David Kass
- Country (sports): United States
- Born: June 16, 1970 (age 54) Columbus, Ohio, U.S.
- Height: 5 ft 11 in (180 cm)
- Plays: Right-handed
- Prize money: $14,970

Singles
- Career record: 0–1
- Highest ranking: No. 288 (February 1, 1993)

Grand Slam singles results
- Australian Open: Q1 (1993)
- French Open: Q2 (1993)
- US Open: Q1 (1993)

Doubles
- Highest ranking: No. 348 (September 13, 1993)

= David Kass =

American tennis player

David Kass (born June 16, 1970) is an American former professional tennis player.

==Biography==
Born in 1970, Kass grew up in Bexley, a suburb of Columbus, Ohio. Kass, who won junior titles at both the Orange Bowl and Easter Bowl, represented the United States at the 1986 World Youth Cup (now the Junior Davis Cup), as a teammate of Michael Chang and Jim Courier.
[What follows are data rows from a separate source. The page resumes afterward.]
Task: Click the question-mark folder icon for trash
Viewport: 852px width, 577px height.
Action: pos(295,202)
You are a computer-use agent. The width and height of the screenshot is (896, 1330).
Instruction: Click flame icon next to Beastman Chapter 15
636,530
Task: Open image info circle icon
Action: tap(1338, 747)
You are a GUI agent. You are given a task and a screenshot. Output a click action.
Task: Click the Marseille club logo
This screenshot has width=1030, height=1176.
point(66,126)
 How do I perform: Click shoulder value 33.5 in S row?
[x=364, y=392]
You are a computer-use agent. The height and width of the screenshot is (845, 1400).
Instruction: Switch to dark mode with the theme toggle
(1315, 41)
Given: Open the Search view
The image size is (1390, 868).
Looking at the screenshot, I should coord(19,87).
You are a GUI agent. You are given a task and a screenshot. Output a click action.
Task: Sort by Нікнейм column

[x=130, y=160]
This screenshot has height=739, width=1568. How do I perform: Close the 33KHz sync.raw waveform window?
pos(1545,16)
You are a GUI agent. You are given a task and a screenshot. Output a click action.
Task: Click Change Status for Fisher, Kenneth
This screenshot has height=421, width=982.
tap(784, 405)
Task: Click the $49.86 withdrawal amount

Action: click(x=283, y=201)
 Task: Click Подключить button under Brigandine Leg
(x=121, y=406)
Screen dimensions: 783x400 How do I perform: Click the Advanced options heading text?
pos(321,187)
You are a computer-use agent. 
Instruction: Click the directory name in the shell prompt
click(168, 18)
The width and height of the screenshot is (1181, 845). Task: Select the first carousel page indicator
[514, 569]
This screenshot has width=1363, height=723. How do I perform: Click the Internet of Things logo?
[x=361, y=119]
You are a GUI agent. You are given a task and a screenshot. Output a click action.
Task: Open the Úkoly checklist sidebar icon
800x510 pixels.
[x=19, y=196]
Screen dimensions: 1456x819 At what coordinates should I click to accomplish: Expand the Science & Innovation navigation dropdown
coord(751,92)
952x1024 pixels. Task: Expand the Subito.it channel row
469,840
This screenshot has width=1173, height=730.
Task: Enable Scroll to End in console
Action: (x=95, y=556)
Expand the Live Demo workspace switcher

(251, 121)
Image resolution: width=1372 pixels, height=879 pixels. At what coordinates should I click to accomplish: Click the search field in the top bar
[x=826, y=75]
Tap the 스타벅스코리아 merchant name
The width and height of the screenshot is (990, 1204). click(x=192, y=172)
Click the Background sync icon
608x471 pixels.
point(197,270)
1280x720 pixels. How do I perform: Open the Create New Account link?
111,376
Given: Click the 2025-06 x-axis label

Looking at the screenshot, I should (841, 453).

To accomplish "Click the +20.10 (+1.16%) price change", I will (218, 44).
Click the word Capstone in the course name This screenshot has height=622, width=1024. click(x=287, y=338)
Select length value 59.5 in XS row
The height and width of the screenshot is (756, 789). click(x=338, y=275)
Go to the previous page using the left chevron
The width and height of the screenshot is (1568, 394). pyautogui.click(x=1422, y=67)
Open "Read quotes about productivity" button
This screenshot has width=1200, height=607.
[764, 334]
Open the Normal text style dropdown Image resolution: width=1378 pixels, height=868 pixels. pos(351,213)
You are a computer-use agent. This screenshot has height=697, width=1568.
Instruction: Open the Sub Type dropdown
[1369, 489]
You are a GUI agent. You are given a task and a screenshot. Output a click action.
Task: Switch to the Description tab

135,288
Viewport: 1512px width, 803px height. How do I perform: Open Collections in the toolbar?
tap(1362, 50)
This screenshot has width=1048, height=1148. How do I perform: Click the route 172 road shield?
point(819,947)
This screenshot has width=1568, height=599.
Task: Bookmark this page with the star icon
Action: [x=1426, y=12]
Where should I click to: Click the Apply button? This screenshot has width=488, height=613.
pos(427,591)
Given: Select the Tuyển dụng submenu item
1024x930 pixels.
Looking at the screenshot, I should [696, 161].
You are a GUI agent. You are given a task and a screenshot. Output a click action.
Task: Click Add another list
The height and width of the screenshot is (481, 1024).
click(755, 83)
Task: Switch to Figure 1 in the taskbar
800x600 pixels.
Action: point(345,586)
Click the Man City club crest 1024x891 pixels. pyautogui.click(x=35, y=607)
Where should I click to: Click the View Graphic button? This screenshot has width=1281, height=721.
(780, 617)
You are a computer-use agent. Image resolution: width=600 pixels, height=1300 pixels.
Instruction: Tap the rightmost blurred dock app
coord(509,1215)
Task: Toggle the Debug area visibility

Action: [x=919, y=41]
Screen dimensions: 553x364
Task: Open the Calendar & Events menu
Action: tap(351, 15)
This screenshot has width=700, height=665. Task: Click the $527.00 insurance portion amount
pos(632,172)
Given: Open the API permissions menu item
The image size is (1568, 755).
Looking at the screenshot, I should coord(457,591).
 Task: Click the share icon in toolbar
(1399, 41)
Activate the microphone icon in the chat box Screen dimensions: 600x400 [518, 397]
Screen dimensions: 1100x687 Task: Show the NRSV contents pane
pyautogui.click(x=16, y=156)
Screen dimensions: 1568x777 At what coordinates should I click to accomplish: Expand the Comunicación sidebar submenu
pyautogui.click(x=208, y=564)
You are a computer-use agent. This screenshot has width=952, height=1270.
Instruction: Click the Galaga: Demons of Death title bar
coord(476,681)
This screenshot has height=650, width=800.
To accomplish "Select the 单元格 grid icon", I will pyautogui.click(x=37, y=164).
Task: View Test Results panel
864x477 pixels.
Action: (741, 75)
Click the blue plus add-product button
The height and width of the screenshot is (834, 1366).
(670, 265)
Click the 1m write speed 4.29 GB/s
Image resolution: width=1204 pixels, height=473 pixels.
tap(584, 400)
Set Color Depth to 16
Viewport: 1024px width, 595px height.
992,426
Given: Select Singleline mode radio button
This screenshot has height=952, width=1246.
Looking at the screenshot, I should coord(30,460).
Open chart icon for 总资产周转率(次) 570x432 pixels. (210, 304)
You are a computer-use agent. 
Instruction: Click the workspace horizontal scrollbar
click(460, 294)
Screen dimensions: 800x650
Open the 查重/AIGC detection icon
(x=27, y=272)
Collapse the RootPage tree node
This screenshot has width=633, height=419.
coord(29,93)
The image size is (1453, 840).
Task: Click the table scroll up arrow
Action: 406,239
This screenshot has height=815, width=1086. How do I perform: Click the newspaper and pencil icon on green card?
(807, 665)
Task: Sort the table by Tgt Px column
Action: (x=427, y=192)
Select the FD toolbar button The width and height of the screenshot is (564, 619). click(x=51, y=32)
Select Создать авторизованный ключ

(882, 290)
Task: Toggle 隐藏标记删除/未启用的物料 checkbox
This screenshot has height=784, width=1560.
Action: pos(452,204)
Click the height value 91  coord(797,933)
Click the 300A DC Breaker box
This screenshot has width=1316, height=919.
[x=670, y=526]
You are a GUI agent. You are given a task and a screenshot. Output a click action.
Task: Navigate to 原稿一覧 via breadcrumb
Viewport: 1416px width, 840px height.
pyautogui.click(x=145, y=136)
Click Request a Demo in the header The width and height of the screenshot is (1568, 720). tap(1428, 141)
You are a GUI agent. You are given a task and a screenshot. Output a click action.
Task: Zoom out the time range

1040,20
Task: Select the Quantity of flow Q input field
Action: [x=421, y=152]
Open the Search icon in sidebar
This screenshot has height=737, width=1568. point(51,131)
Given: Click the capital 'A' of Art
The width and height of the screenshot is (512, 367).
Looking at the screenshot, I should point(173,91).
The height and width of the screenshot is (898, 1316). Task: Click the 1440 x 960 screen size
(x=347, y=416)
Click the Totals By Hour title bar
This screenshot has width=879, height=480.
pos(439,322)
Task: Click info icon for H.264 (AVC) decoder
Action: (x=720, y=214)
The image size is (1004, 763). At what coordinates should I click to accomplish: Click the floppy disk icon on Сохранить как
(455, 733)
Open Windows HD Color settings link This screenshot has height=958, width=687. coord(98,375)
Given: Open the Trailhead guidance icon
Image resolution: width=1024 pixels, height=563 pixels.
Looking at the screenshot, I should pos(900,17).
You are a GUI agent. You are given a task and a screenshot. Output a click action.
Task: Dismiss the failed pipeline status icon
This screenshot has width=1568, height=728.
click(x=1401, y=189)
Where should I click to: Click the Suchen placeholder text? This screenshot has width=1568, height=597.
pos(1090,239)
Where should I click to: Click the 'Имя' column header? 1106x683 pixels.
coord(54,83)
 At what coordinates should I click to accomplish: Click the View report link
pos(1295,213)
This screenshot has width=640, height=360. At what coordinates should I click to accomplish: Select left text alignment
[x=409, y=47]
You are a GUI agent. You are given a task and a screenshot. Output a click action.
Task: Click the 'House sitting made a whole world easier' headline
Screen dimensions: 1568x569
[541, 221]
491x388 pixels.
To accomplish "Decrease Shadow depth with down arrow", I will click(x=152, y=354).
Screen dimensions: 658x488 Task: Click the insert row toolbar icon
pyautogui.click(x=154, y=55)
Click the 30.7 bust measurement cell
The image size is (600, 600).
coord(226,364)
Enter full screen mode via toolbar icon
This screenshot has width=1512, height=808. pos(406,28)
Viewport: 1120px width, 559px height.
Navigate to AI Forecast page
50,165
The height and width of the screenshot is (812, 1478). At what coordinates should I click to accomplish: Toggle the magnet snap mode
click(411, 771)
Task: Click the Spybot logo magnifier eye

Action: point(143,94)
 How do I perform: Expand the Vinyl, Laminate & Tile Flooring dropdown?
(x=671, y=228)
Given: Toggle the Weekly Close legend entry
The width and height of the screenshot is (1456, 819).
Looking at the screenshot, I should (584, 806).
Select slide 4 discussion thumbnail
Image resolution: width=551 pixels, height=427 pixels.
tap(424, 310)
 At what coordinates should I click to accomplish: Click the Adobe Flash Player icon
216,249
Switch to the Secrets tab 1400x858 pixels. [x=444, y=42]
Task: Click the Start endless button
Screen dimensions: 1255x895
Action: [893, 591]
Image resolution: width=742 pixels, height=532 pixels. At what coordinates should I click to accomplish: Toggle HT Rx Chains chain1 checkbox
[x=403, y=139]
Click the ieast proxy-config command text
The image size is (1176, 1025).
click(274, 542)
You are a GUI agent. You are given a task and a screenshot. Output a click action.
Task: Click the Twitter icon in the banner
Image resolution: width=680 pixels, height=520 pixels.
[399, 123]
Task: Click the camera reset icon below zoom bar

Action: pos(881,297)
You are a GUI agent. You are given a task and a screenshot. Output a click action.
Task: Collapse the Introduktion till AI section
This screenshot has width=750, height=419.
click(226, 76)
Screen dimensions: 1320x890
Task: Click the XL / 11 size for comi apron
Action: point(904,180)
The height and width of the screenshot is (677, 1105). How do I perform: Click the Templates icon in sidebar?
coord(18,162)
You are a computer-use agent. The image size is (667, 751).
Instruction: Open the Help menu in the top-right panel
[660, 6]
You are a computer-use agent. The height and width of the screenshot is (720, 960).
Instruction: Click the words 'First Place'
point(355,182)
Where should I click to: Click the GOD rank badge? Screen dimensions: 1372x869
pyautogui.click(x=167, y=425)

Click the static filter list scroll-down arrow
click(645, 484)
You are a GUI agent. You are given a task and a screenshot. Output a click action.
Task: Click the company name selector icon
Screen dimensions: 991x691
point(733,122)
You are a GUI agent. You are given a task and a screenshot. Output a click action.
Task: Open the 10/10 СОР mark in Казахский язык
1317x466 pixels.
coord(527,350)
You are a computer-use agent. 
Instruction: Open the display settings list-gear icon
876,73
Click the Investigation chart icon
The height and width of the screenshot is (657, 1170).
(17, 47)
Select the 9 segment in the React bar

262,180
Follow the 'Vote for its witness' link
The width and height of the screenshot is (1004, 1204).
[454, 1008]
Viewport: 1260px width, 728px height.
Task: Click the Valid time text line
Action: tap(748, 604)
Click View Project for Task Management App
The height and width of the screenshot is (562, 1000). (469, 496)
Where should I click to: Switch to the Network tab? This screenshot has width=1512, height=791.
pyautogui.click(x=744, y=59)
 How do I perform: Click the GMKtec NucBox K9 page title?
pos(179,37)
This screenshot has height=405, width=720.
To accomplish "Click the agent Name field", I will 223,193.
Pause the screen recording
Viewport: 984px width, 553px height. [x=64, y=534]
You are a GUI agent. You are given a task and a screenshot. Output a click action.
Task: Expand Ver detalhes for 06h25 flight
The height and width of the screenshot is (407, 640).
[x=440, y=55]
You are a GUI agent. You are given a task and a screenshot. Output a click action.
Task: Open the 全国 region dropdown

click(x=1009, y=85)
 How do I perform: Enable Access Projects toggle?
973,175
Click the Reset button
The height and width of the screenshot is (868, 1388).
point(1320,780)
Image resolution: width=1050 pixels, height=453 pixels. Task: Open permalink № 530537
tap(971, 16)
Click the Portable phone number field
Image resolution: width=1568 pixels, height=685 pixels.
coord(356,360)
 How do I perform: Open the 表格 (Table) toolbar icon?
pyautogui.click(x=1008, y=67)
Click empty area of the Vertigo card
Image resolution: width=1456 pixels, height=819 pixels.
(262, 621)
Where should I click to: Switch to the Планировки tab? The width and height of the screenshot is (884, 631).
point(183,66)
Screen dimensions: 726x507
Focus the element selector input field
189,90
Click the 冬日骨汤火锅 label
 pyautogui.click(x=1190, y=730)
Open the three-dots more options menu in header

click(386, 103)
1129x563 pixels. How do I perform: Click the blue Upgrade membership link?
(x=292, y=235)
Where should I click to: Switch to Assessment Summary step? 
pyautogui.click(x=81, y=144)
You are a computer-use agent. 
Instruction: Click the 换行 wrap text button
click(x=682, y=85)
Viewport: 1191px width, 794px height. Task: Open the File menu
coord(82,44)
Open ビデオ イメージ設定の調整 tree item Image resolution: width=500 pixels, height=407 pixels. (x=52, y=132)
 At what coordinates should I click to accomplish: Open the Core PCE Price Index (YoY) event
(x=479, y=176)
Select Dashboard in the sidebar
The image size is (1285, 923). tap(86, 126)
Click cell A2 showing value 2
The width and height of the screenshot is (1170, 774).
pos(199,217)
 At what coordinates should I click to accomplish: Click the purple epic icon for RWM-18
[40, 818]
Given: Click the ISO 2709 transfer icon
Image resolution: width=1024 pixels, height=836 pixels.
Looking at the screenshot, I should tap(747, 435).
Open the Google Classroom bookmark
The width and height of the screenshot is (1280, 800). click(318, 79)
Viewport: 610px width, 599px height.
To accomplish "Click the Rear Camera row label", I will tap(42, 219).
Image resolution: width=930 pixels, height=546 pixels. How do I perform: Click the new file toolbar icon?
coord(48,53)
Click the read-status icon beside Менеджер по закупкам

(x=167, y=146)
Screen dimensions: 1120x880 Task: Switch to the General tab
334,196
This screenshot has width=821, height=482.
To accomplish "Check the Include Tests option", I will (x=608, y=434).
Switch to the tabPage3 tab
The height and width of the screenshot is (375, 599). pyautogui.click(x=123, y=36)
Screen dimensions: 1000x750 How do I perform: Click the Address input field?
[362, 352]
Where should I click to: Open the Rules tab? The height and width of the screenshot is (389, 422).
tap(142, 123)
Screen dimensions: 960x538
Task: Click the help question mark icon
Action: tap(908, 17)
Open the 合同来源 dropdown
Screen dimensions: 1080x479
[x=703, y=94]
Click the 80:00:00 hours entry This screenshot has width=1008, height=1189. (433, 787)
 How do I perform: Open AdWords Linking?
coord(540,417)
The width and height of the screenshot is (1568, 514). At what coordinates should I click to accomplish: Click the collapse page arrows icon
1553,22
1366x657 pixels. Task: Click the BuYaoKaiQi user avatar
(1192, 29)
Kass played college tennis at the University of Michigan, where he was a three-time All-American and was the 1992 Big Ten Player of the Year.

A right-handed player, Kass toured professionally from 1992 to 1993, reaching a career high singles ranking of 288 in the world. He was runner-up at an ATP Challenger event in Halifax in 1992, then in 1993 featured in the qualifying draws of three of the four grand slam tournaments.

From his home town of Columbus he now runs the Kass Tennis Academy. He is the current coach of Katrina Scott.